* Tarea propuesta
Enumere los títulos de las traducciones que cita el fragmento de página que aparece a continuación e indique el idioma de cada una.

* Fragmento de página
##############################
Bernardino Salinas,
profesor de la Facultad de Magisterio de la Universidad de Valencia.
1. What the Best Teachers College Do , Harvard University Press, 2004. La Universitat de València publicó las traducciones al catalán y al castellano ( El que fan els millors professors d’universitat , Publicacions de la Universitat de València, 2005 y Lo que hacen los mejores profesores de universidad , Publicacions de la Universitat de València, 1.ª ed. 2005, 2.ª ed. 2007), y la Universidade de Vigo publicó la traducción al gallego ( O que fan os mellores profesores universitarios , 2007)
Sherry Kafka procedía de un pueblo pequeño de las montañas Ozark de Arkansas. Su pequeña comunidad rústica, perdida en un remoto lugar de ese estado básicamente rural, carecía por completo de los recursos artísticos que más tarde definirían su vida y harían de ella una de las más celebradas diseñadoras y urbanistas del país. De hecho, contó con posterioridad que en su pueblo ni siquiera había un cine. Semanalmente llegaba «un señor» con una tienda, la plantaba en la plaza y pasaba una película, «si es que esa semana no se emborrachaba».
Su familia no tenía mucho dinero, y a menudo cambiaba de residencia para buscarse el sustento. En doce años fue a dieciséis escuelas y, a mitad de su último curso, se cambió de un instituto bastante grande en Hot Springs a un caserío minúsculo que sólo tenía seis estudiantes a punto de graduarse. «Creo que al final únicamente cinco de nosotros lo conseguimos», contó más tarde. «Fui incluso a escuelas que ya ni existen, pues eran tan pequeñas que fueron incapaces de retener profesores suficientes». Pero todo ese ajetreo no la desalentó. «Hizo que me forjara mis propios métodos para poder aprovechar lo que las escuelas me ofrecían», concluyó. «Entendí muy pronto que cada escuela es una cultura, y que mi trabajo era entrar en esa escuela y comprender cómo funcionaba esa cultura».
##############################
Registros procedentes de una fuente de datos
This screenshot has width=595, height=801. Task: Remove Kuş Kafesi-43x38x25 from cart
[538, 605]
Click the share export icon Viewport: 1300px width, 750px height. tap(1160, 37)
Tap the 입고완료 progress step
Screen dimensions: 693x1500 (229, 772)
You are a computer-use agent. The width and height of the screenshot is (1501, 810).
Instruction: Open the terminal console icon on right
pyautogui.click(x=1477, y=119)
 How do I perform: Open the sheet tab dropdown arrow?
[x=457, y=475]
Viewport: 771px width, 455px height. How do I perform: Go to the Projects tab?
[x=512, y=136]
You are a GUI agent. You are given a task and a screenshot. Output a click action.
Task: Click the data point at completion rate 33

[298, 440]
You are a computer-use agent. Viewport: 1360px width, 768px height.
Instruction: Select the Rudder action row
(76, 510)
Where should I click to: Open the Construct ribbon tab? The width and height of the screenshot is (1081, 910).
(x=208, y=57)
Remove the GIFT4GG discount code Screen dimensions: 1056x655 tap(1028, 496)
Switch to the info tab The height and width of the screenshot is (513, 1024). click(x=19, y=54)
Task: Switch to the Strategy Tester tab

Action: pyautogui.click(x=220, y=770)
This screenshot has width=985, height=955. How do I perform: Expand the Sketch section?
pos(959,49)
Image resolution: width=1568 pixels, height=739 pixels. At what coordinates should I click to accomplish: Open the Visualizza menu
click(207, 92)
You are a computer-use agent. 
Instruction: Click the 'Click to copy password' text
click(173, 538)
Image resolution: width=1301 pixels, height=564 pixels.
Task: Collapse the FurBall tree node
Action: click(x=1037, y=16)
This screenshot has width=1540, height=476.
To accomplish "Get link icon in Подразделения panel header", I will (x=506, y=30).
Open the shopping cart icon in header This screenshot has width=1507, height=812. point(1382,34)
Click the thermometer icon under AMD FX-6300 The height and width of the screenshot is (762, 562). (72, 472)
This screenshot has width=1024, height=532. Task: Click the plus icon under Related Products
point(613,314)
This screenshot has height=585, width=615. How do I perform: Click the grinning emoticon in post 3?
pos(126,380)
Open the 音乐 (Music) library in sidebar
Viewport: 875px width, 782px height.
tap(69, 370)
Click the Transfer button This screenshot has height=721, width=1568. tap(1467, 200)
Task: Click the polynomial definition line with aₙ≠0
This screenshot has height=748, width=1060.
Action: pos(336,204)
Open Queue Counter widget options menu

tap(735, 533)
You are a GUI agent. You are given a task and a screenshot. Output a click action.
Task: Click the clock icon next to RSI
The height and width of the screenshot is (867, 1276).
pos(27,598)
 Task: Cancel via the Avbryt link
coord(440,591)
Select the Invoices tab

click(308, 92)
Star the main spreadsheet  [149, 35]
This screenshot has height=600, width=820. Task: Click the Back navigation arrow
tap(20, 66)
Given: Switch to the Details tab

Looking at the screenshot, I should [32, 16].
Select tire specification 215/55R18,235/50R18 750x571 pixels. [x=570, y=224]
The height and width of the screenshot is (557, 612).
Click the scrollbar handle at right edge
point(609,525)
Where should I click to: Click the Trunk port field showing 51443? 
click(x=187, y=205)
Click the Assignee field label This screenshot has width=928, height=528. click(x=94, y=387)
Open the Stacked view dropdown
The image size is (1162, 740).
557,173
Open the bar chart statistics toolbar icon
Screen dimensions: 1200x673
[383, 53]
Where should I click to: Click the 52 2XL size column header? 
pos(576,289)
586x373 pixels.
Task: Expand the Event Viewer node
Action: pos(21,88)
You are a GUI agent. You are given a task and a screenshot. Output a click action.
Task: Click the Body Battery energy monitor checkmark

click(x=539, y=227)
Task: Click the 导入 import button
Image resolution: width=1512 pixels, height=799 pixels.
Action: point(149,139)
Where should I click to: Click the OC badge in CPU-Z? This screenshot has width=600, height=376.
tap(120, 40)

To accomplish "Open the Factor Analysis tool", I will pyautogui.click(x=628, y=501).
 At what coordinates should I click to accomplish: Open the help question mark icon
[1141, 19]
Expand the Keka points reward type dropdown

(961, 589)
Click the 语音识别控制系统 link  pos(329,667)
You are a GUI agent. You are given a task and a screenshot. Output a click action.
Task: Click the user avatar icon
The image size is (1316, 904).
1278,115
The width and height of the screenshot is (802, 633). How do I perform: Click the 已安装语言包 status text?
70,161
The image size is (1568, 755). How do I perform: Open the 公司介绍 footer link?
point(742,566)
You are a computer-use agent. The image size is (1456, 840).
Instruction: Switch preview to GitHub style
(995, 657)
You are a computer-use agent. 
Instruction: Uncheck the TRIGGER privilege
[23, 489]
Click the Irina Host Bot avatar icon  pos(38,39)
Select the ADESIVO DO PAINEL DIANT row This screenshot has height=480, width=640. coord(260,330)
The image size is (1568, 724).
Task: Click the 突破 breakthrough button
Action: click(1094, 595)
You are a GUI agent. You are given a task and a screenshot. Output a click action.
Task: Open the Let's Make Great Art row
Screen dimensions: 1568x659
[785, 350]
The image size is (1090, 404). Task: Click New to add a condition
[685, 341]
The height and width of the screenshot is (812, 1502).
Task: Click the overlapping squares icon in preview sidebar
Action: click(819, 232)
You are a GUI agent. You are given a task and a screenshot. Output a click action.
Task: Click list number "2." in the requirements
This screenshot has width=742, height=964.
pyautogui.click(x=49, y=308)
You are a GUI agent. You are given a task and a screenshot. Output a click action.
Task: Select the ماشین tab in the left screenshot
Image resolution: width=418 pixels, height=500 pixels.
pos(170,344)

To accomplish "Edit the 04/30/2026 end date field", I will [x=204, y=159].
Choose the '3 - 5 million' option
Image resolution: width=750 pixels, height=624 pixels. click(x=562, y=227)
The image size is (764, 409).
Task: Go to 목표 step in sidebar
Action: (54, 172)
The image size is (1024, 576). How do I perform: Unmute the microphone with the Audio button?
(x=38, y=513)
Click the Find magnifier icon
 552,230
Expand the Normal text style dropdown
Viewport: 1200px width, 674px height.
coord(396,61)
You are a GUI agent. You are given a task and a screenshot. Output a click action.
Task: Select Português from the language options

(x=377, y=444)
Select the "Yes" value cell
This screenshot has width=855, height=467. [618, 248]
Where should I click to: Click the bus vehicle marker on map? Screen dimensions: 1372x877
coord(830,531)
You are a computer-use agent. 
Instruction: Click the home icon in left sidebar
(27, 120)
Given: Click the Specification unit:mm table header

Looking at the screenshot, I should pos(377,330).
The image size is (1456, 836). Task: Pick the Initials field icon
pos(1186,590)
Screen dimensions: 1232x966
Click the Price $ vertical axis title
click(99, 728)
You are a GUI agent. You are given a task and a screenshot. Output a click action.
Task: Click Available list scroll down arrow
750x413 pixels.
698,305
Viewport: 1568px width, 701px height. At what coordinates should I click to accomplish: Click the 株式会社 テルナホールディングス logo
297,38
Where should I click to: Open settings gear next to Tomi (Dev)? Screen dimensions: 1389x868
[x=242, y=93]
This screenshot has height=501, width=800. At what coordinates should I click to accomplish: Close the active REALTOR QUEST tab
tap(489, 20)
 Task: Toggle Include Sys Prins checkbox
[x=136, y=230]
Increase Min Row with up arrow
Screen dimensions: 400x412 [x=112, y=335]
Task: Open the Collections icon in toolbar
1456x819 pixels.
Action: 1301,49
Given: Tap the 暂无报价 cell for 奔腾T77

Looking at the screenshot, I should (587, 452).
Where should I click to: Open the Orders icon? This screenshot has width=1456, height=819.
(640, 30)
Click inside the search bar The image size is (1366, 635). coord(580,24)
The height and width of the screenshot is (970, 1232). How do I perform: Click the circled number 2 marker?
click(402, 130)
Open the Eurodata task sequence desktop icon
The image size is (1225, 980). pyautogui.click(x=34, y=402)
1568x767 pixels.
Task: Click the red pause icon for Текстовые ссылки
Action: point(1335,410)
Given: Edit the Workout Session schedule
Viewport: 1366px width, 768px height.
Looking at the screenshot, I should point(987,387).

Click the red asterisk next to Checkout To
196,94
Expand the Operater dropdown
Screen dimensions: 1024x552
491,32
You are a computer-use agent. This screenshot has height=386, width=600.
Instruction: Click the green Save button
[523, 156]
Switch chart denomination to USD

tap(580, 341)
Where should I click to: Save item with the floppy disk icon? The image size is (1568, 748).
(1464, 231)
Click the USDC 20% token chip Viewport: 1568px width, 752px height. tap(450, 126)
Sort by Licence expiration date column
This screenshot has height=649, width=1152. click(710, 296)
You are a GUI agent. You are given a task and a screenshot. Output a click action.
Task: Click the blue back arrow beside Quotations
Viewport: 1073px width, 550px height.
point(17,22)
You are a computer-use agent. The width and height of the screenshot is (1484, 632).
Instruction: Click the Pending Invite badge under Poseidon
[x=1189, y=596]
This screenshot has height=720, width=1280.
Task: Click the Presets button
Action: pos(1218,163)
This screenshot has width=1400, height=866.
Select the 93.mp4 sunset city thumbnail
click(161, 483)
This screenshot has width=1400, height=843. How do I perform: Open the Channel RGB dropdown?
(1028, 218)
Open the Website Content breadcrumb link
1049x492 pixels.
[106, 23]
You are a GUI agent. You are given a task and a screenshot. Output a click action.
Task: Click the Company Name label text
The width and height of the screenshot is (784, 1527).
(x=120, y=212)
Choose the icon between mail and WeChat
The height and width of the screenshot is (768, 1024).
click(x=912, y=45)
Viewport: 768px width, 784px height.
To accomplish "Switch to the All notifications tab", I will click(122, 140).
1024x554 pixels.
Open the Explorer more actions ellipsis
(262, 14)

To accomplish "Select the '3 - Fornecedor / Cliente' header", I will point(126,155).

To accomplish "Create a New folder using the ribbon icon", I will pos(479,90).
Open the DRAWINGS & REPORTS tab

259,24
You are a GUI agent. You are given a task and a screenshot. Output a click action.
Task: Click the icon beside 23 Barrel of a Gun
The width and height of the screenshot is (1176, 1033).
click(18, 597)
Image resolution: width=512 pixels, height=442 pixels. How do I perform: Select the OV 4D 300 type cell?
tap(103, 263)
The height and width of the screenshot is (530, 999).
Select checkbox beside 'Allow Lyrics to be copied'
##############################
* Respuesta redactada
- El que fan els millors professors d’universitat (catalán)
- Lo que hacen los mejores profesores de universidad (castellano)
- O que fan os mellores profesores universitarios (gallego)